Right - o...I feel like I can't make the right decision or go in the right direction, so I just sit still and make myself small.  People leave me alone; I'm quiet and small. 
Yea, I'm having a bout of depression...that disease that strikes all sober Irishmen.  Yea, I'm sober - have been for a month or so.  Wish I could say I like myself better, but truth be told - I'd kill for a Bass Ale.  Sobriety is overrated.  Yes, I remember my ideas and things I utter under my breath, but I think I'm better when I've got a pint or two in the belly.  I know I'm funnier - hell, I have a sense of humor...it's just lost at the moment.  Ah, but here I sit...in my lonely walk-up...and no, telly not on - just nothing on I want to waste my time watching.  For noise I've put on Dave Edmonds - catchy and not too deep in the words dept. 

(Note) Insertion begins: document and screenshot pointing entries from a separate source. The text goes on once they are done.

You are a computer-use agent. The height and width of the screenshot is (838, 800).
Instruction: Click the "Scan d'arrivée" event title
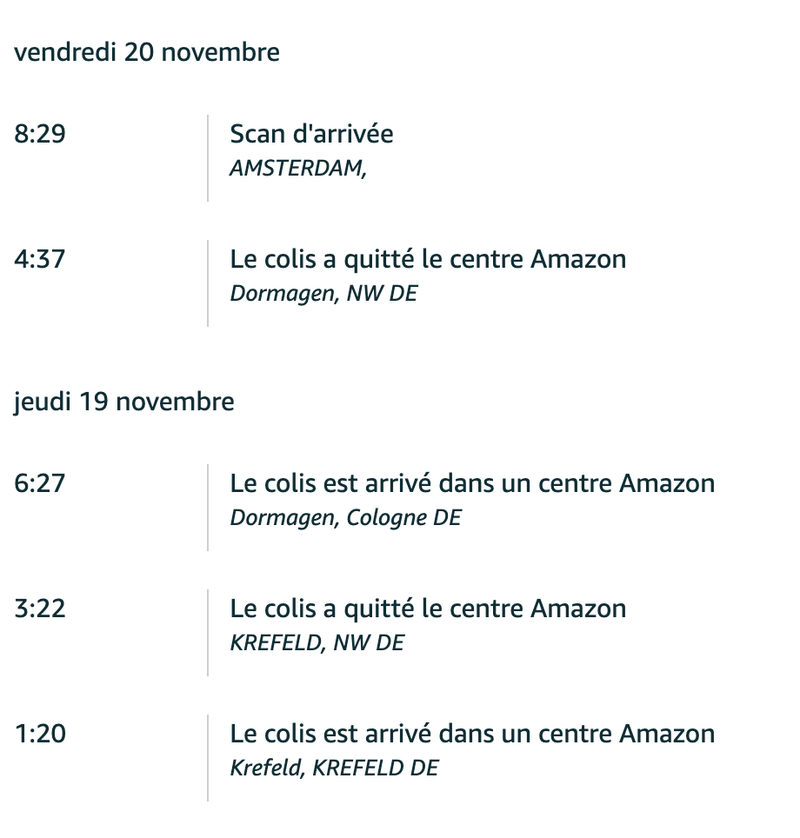(x=312, y=134)
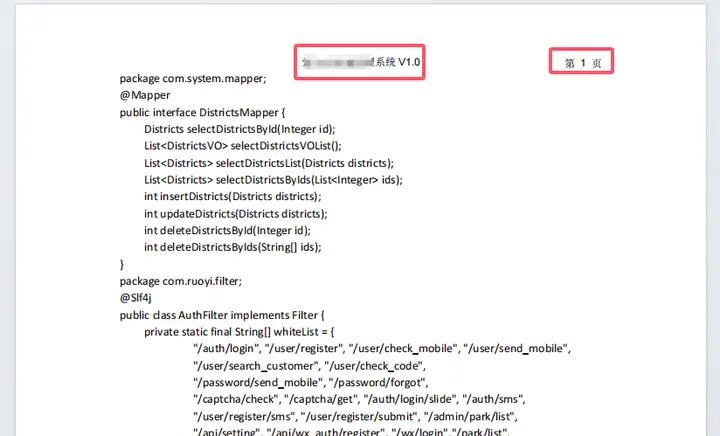Click the @Mapper annotation line
This screenshot has height=436, width=720.
(x=145, y=96)
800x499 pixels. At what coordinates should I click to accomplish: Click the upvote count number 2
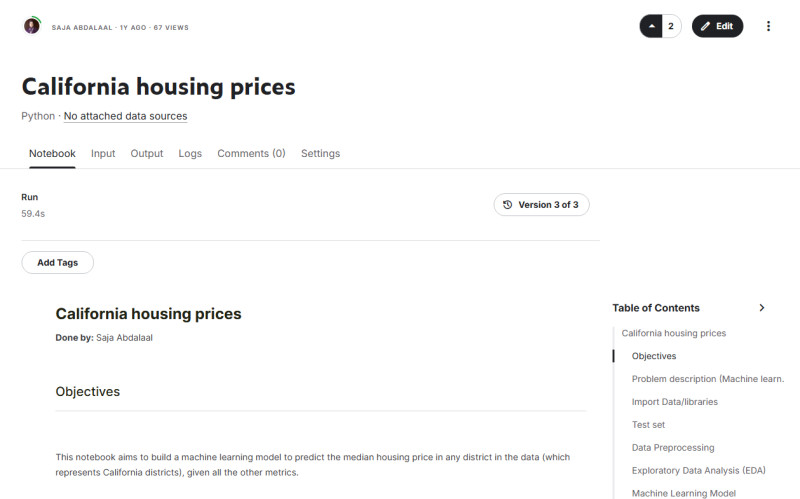coord(671,26)
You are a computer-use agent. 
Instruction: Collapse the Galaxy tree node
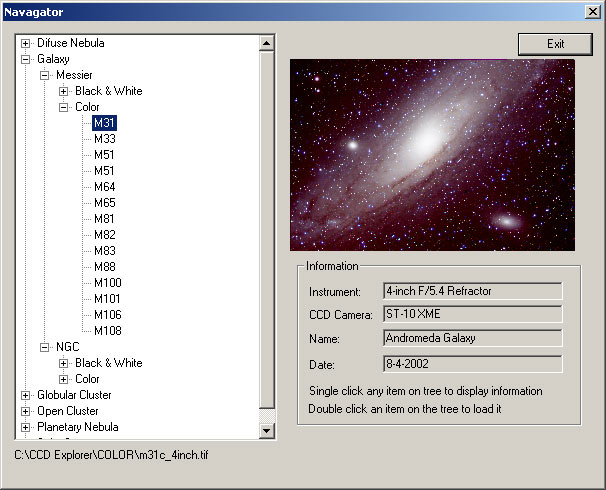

Think I'll take a bath and a lie down.  Off tomorrow - no where to go...just have time off so took it.  Still waiting to hear about the money situation.  I might hit my sister up for a bit of capital investment if the legit falls through.  She's said "no" to me before, but not for a while and I have this idea all on paper - which looks good.  Between us we could do this!